_Required task_
Reproduce the material verbatim from the line containing "The height and" through the end of the material, both ends included. Omit the pictures from the output.

_Data section_

────────────────────

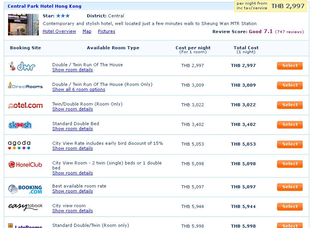Expand Show room details for easytobook

click(73, 211)
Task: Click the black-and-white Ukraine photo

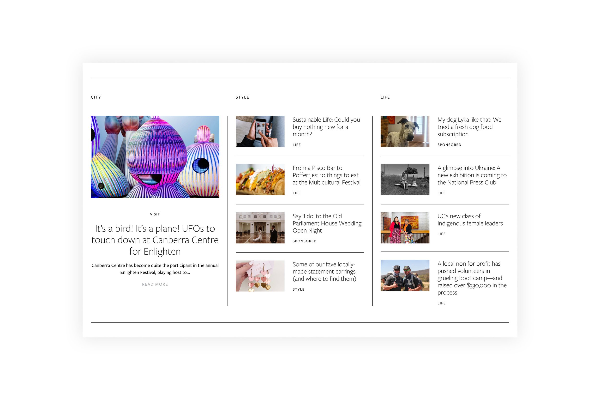Action: pyautogui.click(x=405, y=180)
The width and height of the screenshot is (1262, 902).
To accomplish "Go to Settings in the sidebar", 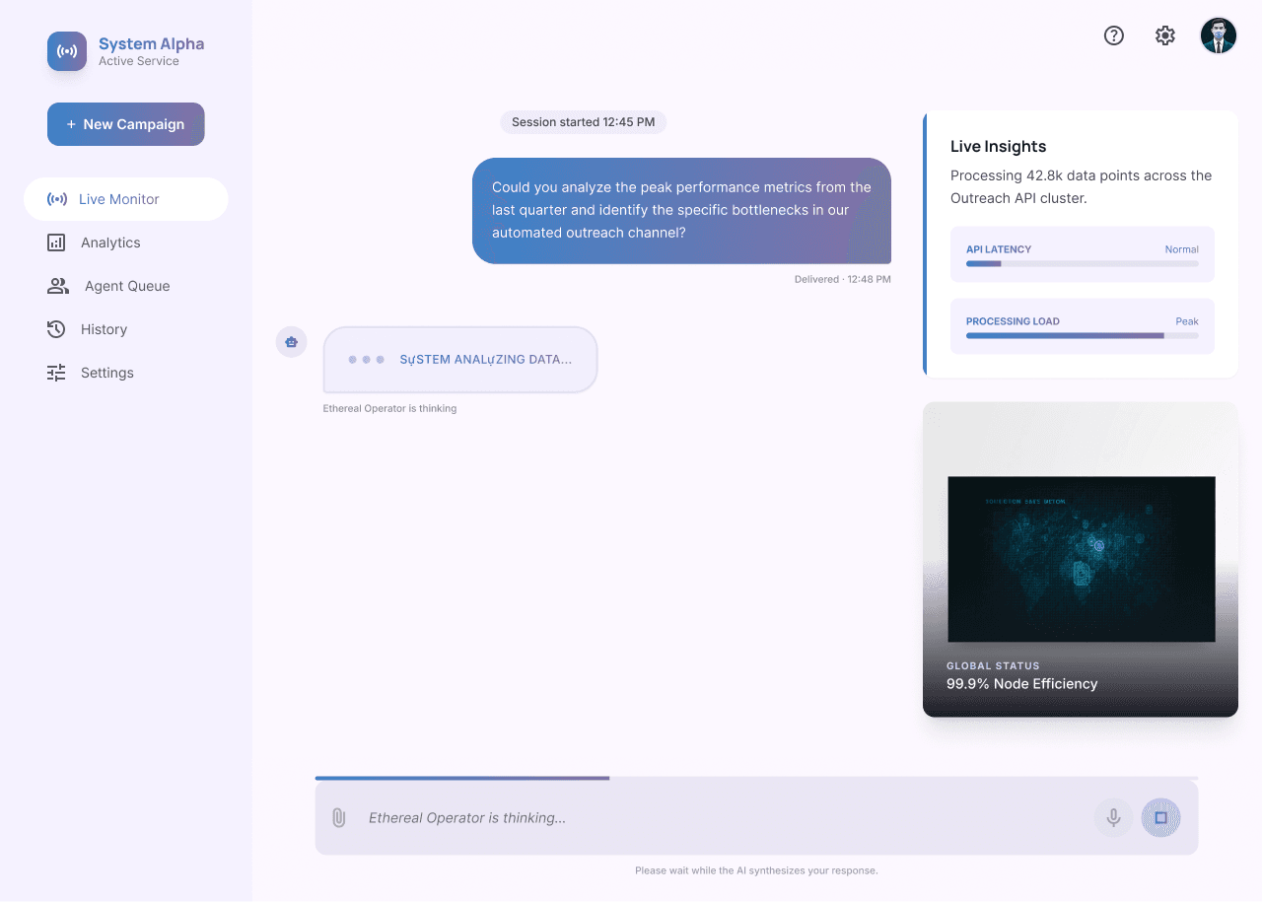I will tap(106, 373).
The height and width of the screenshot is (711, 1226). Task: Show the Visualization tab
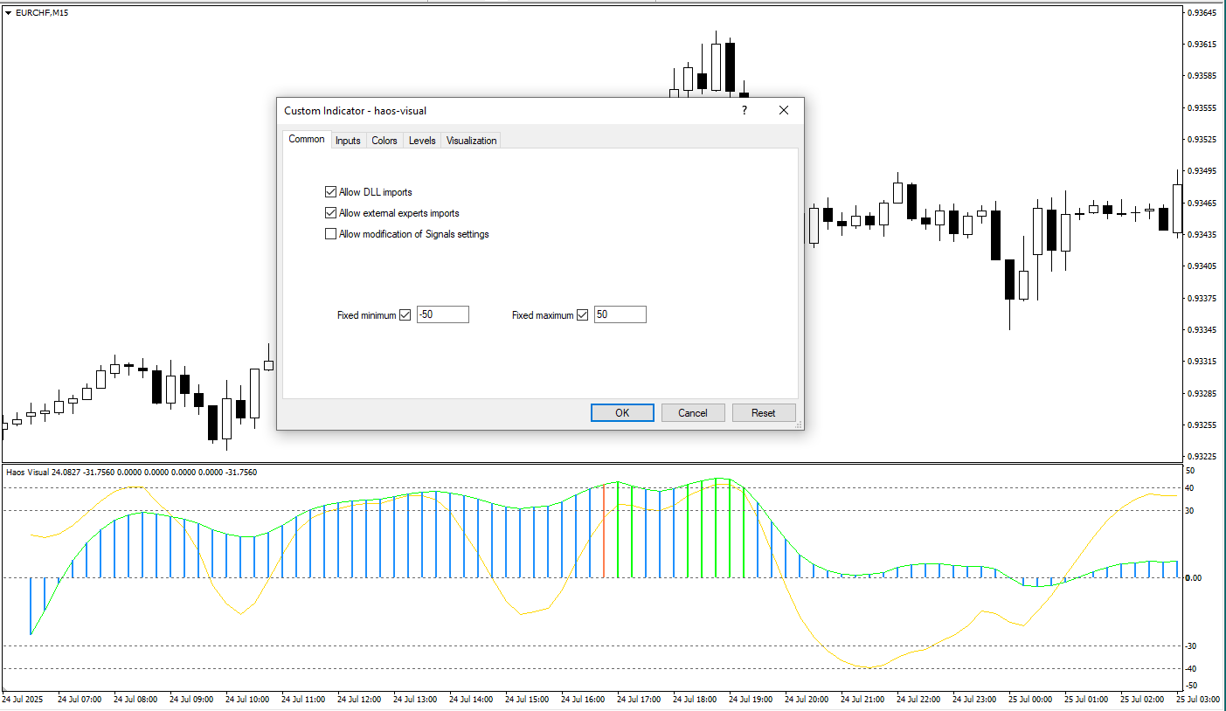point(471,141)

────────────────────

_The result_
The height and width of the screenshot is (711, 1226). Task: Show the Visualization tab
point(471,141)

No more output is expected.